Photophysical properties of fluorene-based copolymers synthesized by connecting twisted biphenyl units with fluorene via para- and meta-linkages

BACKGROUND: Wide bandgap semiconducting polymers are of great interest in the development of organic and polymeric emissive materials for display purposes since they can be used to generate light of all colors either by irradiation of luminescent dyes or by energy transfer to emissive dopants. The aim of the present work is to construct new fluorene-based semiconducting polymers with a wide bandgap.

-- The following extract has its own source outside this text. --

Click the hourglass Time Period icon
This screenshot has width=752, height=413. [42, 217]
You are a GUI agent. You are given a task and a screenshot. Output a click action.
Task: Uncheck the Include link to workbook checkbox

RESULTS: A novel polyfluorene derivative, poly[(9,9-dihexyl-2,7-fluorene)-alt-(5,7-dihydrodibenz[c,e]oxepin)], with a wide bandgap, was synthesized by connecting rigidly twisted biphenyl monomers with dihexylfluorene via para-linkages and it was compared with poly[(9,9-dihexyl-2,7-fluorene)-alt-(spirocyclohexane-1,6'dibenzo[d,f][1,3]dioxepin)], which has meta-linkages. Both polymers emit in the ultraviolet and blue regions. Electronic spectral absorption data and electrochemical measurements demonstrate that ca 40 degrees torsion angle of the biphenyl units induces an increase in the HOMO-LUMO gap of 0.18 eV, and that meta-linkage of the twisted segment in the polymer induces another increase of 0.24 eV compared to polydihexylfluorene. CONCLUSION: The new twisted biphenyl compounds are efficient segments to tune the bandgaps of conjugated polymers. The two fluorene-based copolymers have wide bandgaps and exhibit potential as host materials. (C) 2008 Society of Chemical Industry.